Bundesgerichtshof urteilt über Streit um den Vornamen *Miss Moneypenny*
Marika HeinzBundesgerichtshof entscheidet über den Schutz von "Miss Moneypenny" - Bundesgerichtshof urteilt über Streit um den Vornamen *Miss Moneypenny*
Bundesgerichtshof entscheidet über Schutz für "Miss Moneypenny"
Bundesgerichtshof entscheidet über Schutz für "Miss Moneypenny"
Bundesgerichtshof entscheidet über Schutz für "Miss Moneypenny"
- Dezember 2025, 03:18 Uhr
Deutschlands höchstes Gericht wird am Donnerstag entscheiden, ob ein norddeutsches Unternehmen den Vornamen Miss Moneypenny für seine Dienstleistungen nutzen darf. Die für 9:45 Uhr in Karlsruhe erwartete Entscheidung folgt auf einen langjährigen Rechtsstreit um den Vornamen der fiktiven Figur. Ein US-Unternehmen, das die Rechte an den James-Bond-Filmen verwaltet, behauptet, der Vorname sei geschützt und dürfe nicht für Werbezwecke verwendet werden.

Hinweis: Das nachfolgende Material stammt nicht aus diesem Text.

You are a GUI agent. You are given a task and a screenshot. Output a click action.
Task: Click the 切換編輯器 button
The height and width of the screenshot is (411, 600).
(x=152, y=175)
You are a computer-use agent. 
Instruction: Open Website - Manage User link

Der Streit begann, als ein deutsches Unternehmen virtuelle Assistenz- und Buchhaltungsdienstleistungen unter den Vornamen Moneypenny und My Moneypenny anbot. Das US-Unternehmen, das für das James-Bond-Franchise verantwortlich ist, reichte Klage ein und argumentierte, die Figur Miss Moneypenny – Bonds ikonische Sekretärin – werde ohne Erlaubnis kommerziell ausgenutzt.

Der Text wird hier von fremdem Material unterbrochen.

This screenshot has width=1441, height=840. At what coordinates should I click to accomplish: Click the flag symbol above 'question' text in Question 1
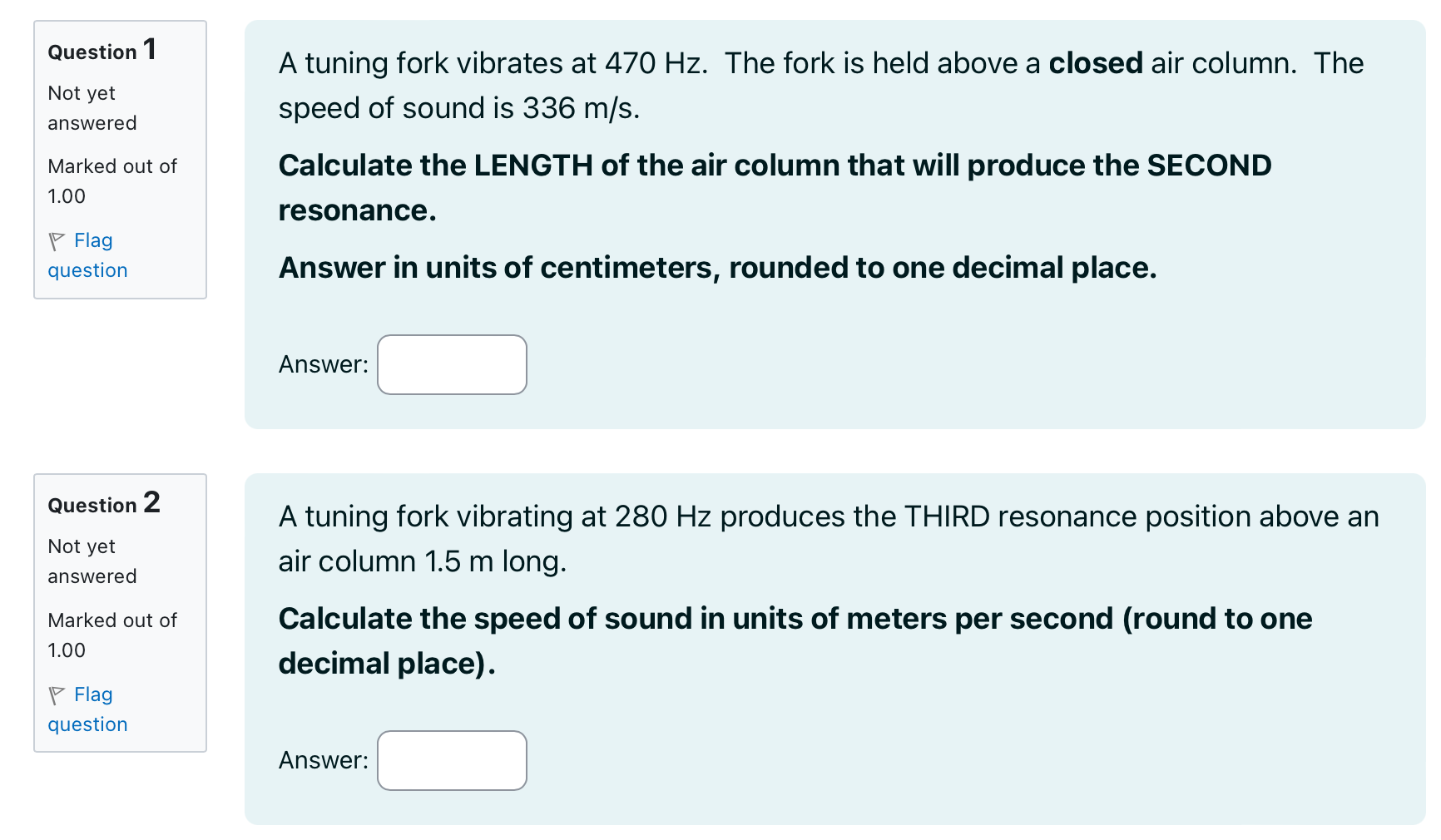(x=57, y=240)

Die Entscheidung des Bundesgerichtshofs wird klären, ob das deutsche Unternehmen den Vornamen Moneypenny weiterhin für seine Dienstleistungen verwenden darf. Sollte das Gericht zugunsten des US-Unternehmens entscheiden, könnten Unternehmen Einschränkungen bei der Nutzung von Charakter-Vornamen aus dem James-Bond-Universum drohen. Das Urteil wird zudem einen Präzedenzfall für ähnliche Streitigkeiten über die Verwendung fiktiver Vornamen in der Werbung schaffen.